Figure 1-9 shows a two-member cluster configuration with three shared SCSI buses. The clusterwide root (/), /usr, and /var file systems are mirrored across the first two shared SCSI buses. The boot disk for member system one is on the first shared SCSI bus. The boot disk for member system two is on the second shared SCSI bus. The quorum disk is on the third shared SCSI bus. You can lose one system, or any one shared SCSI bus, and still maintain a cluster.

Figure 1-9: NSPOF Cluster Using LSM and UltraSCSI BA356s

1.6 Eight-Member Clusters

TruCluster Server Version 5.1A supports eight-member cluster configurations as follows:

Fibre Channel: Eight-member systems may be connected to common storage over Fibre Channel in a fabric (switch) configuration.

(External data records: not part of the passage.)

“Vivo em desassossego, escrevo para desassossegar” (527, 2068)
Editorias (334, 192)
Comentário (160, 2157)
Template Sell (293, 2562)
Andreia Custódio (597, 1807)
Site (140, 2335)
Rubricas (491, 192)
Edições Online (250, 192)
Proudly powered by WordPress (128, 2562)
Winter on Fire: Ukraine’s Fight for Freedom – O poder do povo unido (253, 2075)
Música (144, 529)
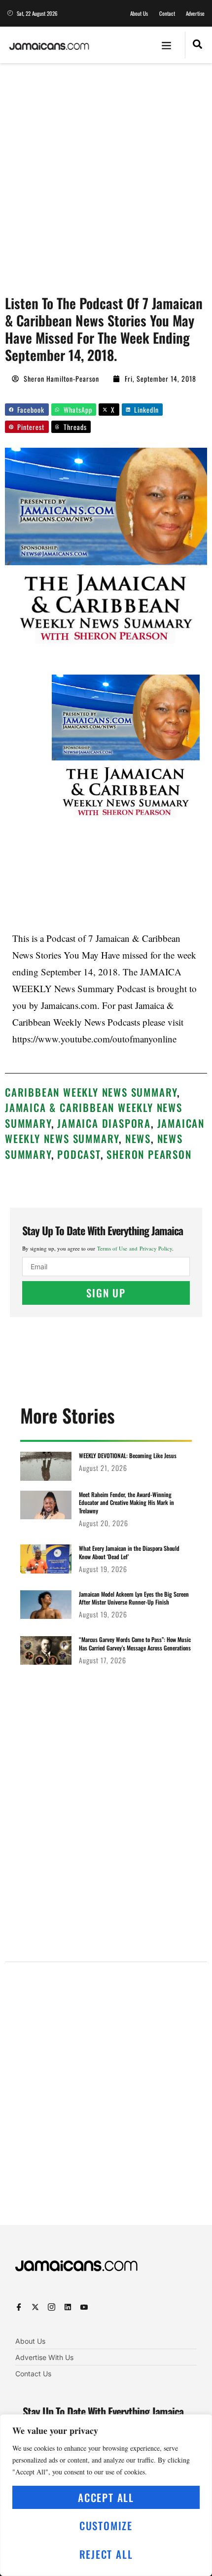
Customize (106, 2525)
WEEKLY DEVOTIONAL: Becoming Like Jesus (128, 1455)
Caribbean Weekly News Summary (91, 1092)
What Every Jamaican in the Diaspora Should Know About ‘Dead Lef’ (129, 1552)
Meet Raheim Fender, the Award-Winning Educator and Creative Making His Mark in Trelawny (126, 1502)
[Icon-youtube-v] (84, 2307)
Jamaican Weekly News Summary (105, 1130)
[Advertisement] (106, 174)
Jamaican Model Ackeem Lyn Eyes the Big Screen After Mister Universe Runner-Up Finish (134, 1598)
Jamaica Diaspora (104, 1123)
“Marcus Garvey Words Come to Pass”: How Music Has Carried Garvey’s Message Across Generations (135, 1643)
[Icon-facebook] (19, 2307)
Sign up (106, 1292)
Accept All (106, 2497)
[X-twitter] (35, 2307)
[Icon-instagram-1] (51, 2307)
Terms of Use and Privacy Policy (134, 1248)
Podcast (79, 1154)
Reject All (106, 2554)
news (138, 1138)
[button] (167, 45)
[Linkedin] (67, 2307)
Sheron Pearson (148, 1154)
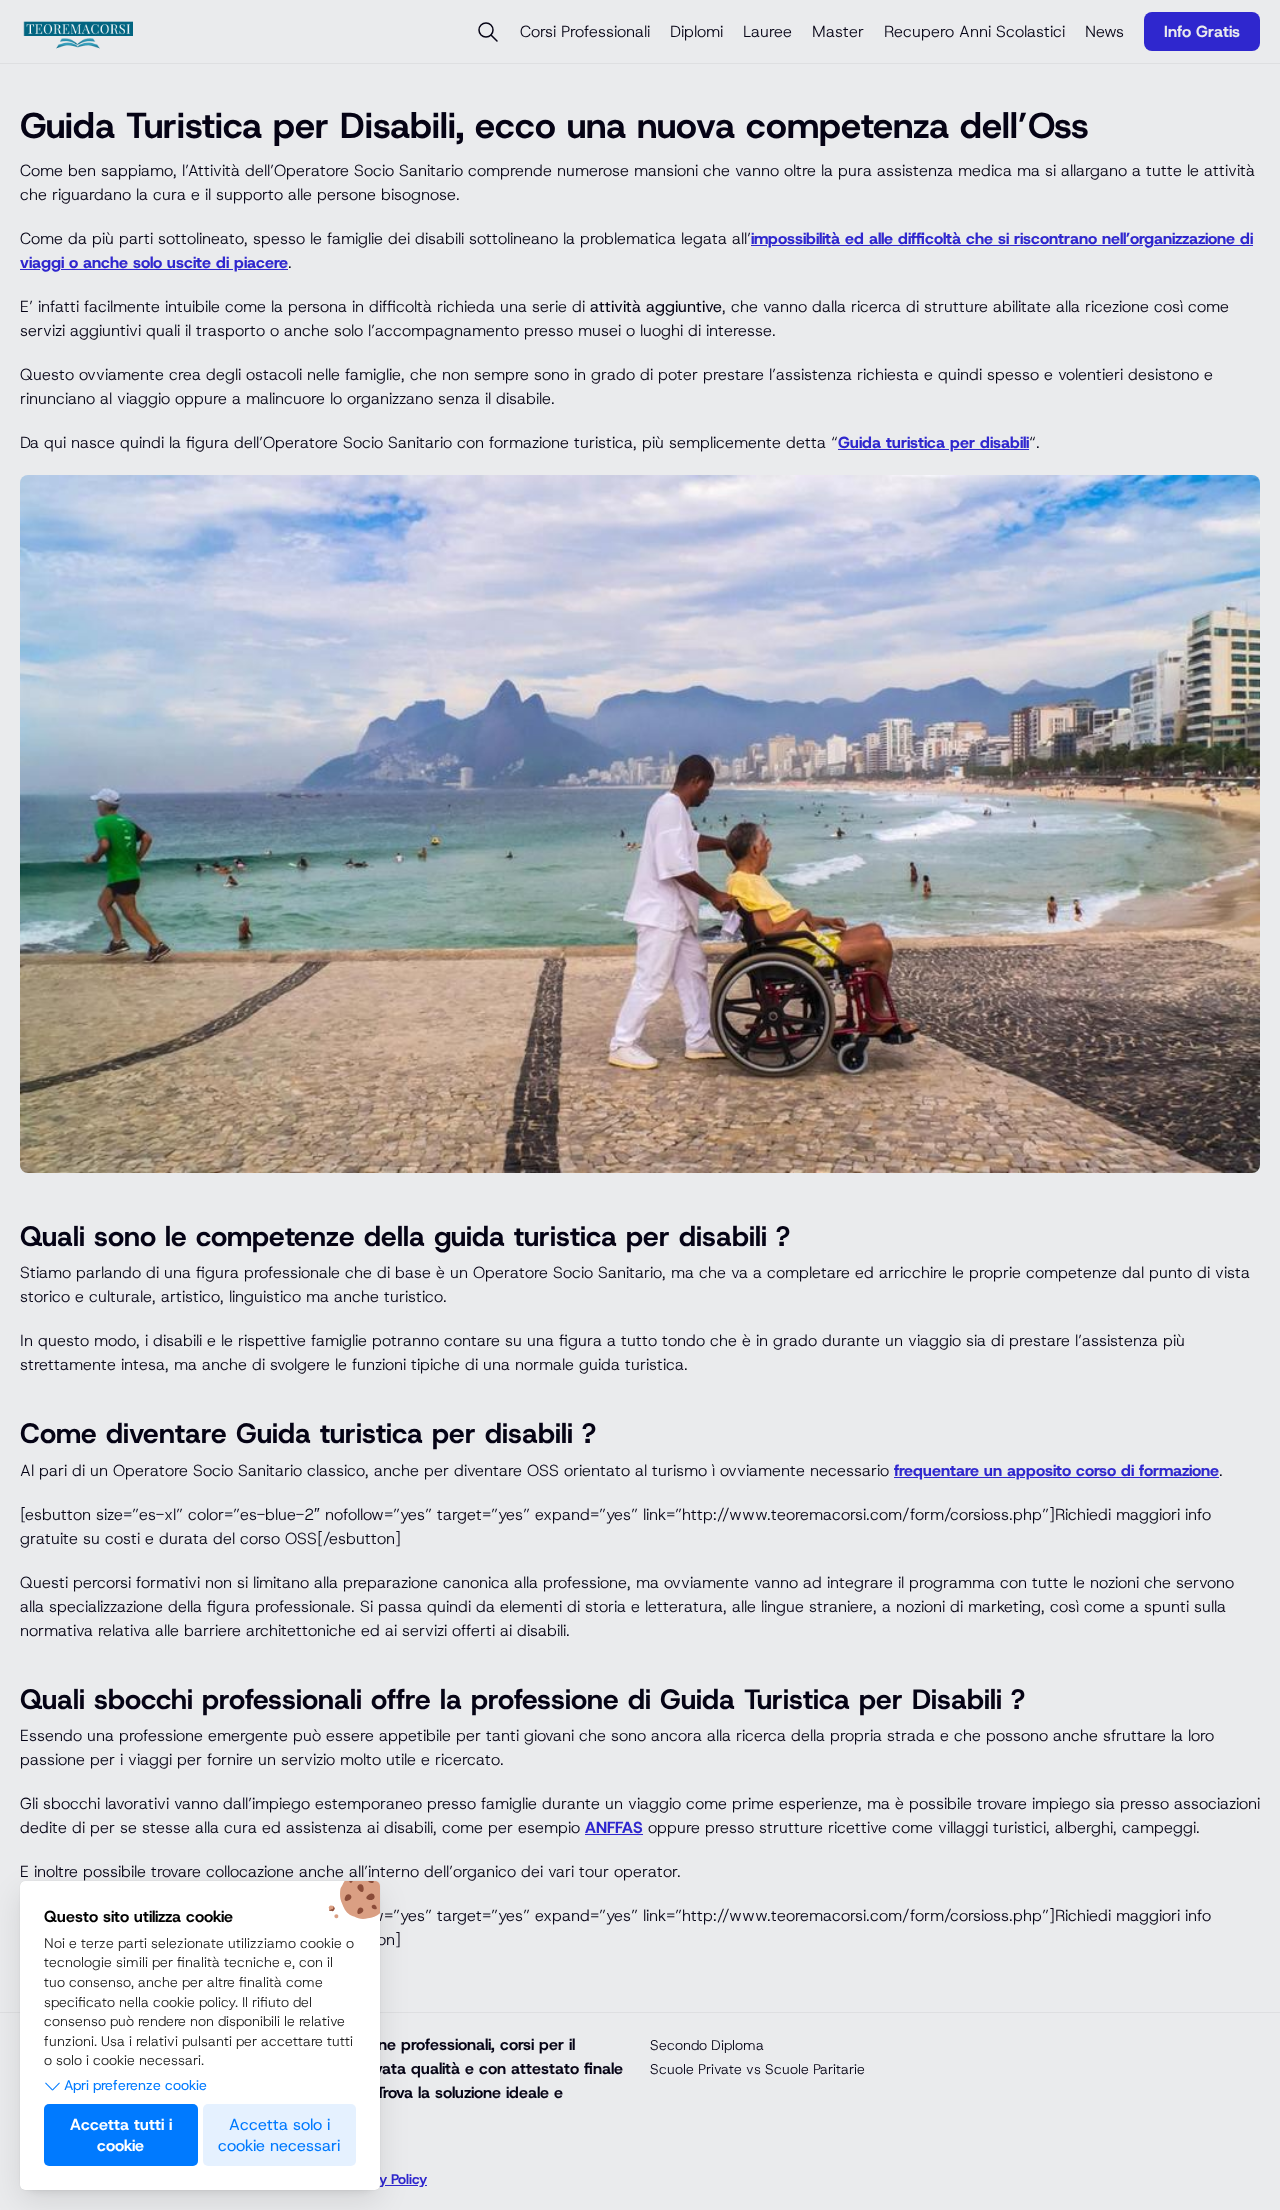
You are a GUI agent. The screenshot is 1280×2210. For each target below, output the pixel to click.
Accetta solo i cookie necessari (279, 2135)
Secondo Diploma (707, 2045)
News (1104, 31)
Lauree (767, 31)
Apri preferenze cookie (135, 2085)
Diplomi (696, 31)
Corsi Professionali (585, 31)
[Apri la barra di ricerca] (488, 31)
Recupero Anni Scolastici (974, 31)
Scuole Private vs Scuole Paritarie (757, 2069)
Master (838, 31)
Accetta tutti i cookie (121, 2135)
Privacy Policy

Parallel SCSI: Only four of the member systems may be connected to any one SCSI bus, but you can have multiple SCSI buses connected to different sets of nodes, and the sets of nodes may overlap. We recommend you use a DS-DWZZH-05 UltraSCSI hub with fair arbitration enabled when connecting four-member systems to a common SCSI bus using RAID array controllers.
An eight-member cluster using Fibre Channel can be extrapolated easily from the discussions in Chapter 6; just connect the systems and storage to your fabric.
An eight-member cluster using shared SCSI storage is more complicated than Fibre Channel, and requires considerable care to configure. One way to configure an eight-member cluster using external termination is discussed in Chapter 11.

1.7 Overview of Setting Up the TruCluster Server Hardware Configuration

To set up a TruCluster Server hardware configuration, follow these steps:

Plan your hardware configuration. (See Chapter 3, Chapter 4, Chapter 6, Chapter 9, Chapter 10, and Chapter 11.)

Draw a diagram of your configuration.

Compare your diagram with the examples in Chapter 3, Chapter 6, Chapter 10, and Chapter 11.

Identify all devices, cables, SCSI adapters, and so forth. Use the diagram that you just constructed.

Prepare the shared storage by installing disks and configuring any RAID controller subsystems. (See Chapter 3, Chapter 6, and Chapter 10 and the documentation for the StorageWorks enclosure or RAID controller.)

Install signal converters in the StorageWorks enclosures, if applicable. (See Chapter 3 and Chapter 10.)

Connect storage to the shared SCSI buses. Terminate each bus. Use Y cables or trilink connectors where necessary. (See Chapter 3 and Chapter 10.)
For a Fibre Channel configuration, connect the HSG60 or HSG80 controllers to the switches. You want the HSG60 or HSG80 to recognize the connections to the systems when the systems are powered on.

Prepare the member systems by installing:
- Additional Ethernet or Asynchronous Transfer Mode (ATM) network adapters for client networks.
- SCSI bus adapters. Ensure that adapter terminators are set correctly. Connect the systems to the shared SCSI bus. (See Chapter 4 or Chapter 9.)
- The KGPSA host bus adapter for Fibre Channel configurations. Ensure that the KGPSA is operating in the correct mode (FABRIC or LOOP). Connect the KGPSA to the switch. (See Chapter 6.)
- Memory Channel adapters. Ensure that jumpers are set correctly. (See Chapter 5.)

Connect the Memory Channel adapters to each other or to the Memory Channel hub as appropriate. (See Chapter 5.)

Turn on the Memory Channel hubs and storage shelves, then turn on the member systems.

Install the firmware, set SCSI IDs, and enable fast bus speed as necessary. (See Chapter 4 and Chapter 9.)

Display configuration information for each member system, and ensure that all shared disks are seen at the same device number. (See Chapter 4, Chapter 6, or Chapter 9.)